The New York Times Book Review offered high praise: “Strange and wonderful… a witty, oblique and mischievous storyteller, Arimah can compress a family history into a few pages and invent utopian parables, magical tales and nightmare scenarios while moving deftly between comic distancing and insightful psychological realism…her science fiction parables, with their ecological and feminist concerns, recall those of Margaret Atwood. But it would be wrong not to hail Arimah’s exhilarating originality: She is conducting adventures in narrative on her own terms, keeping her streak of light, that bright ember, burning fiercely, undimmed.”

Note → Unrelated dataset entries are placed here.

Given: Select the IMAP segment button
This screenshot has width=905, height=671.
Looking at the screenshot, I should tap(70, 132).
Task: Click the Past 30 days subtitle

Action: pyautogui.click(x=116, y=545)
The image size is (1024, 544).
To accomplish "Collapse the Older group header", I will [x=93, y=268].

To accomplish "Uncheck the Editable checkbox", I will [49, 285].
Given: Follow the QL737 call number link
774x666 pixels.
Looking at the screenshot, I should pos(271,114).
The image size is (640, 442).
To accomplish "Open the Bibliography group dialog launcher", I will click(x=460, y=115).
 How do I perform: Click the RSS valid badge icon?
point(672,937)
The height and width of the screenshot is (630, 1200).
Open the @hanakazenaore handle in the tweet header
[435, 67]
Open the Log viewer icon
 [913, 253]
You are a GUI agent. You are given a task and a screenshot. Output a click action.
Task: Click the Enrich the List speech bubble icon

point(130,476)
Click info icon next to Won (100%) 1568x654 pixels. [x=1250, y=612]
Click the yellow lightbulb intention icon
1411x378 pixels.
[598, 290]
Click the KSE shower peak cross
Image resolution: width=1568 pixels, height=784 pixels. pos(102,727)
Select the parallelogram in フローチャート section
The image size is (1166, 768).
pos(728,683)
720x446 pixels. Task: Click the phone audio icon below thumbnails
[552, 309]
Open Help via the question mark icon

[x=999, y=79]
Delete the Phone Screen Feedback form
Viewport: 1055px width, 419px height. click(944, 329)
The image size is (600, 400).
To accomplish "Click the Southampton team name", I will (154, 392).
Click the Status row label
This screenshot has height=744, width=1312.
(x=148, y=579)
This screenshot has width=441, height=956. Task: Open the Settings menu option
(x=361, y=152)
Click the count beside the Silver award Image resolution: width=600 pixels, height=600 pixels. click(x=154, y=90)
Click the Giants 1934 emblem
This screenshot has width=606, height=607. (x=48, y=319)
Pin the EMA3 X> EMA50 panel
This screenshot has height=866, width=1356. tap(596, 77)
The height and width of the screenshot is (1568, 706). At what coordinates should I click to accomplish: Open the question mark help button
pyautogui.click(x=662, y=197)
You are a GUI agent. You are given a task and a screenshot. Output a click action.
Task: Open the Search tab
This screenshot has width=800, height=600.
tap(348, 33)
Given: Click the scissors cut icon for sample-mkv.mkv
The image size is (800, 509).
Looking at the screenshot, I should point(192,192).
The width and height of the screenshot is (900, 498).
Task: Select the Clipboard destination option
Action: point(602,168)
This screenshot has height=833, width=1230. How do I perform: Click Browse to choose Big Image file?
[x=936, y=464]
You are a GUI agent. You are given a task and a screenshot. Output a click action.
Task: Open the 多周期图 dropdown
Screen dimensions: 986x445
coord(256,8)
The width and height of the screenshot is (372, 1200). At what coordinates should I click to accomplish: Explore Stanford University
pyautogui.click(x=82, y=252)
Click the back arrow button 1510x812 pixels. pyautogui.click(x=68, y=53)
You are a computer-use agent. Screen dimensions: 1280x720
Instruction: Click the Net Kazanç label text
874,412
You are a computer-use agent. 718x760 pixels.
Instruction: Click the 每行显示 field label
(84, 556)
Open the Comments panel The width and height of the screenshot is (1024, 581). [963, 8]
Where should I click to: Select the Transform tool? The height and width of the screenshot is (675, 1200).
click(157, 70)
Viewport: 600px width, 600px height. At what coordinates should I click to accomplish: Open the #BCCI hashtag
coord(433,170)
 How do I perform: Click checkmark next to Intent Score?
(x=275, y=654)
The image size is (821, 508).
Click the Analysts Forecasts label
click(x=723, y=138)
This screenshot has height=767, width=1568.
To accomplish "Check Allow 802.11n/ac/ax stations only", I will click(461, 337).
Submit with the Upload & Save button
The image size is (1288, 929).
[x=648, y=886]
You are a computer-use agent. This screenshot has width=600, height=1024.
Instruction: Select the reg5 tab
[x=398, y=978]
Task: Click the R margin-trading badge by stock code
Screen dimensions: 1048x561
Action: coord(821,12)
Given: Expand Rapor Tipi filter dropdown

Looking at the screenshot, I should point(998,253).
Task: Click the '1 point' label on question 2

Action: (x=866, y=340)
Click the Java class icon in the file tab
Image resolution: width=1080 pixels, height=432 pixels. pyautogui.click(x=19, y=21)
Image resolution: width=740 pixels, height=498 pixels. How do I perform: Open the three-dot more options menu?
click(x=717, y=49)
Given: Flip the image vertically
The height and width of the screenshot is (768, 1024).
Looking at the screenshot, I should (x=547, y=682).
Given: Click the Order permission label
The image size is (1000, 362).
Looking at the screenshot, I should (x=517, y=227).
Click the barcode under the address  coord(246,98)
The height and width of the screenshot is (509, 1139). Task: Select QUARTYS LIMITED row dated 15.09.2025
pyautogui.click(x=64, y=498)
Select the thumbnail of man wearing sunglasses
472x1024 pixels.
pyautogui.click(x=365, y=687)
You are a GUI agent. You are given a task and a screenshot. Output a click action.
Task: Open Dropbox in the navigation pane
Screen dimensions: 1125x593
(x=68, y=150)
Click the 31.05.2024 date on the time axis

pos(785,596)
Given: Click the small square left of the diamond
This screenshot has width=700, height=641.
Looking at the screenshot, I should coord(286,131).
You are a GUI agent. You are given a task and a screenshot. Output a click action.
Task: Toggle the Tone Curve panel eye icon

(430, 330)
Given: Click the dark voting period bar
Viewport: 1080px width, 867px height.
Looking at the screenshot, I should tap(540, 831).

Lesley Nneka Arimah was born in the UK and grew up in Nigeria and the United States. Her work has received grants and awards from the Commonwealth Writers, the Elizabeth George Foundation, The MacDowell Colony, Breadloaf and others. She was selected for the National Book Foundation’s “5 Under 35” honor and is the recipient of an O’Henry Award, the 2017 Kirkus Prize, and is a Society of Midland Authors 2017 honoree.
April 11, 2018
Mohsin Hamid’s EXIT WEST (Riverhead Books) has won the inaugural Aspen Words Literary Prize, a new $35,000 award given to “an influential work of fiction that illuminates a vital contemporary issue and demonstrates the transformative power of literature on thought and culture.” The four finalists included fellow Riverhead author Lesley Nneka Arimah for WHAT IT MEANS WHEN A MAN FALLS FROM THE SKY and Viking author Zinzi Clemmons for WHAT WE LOSE.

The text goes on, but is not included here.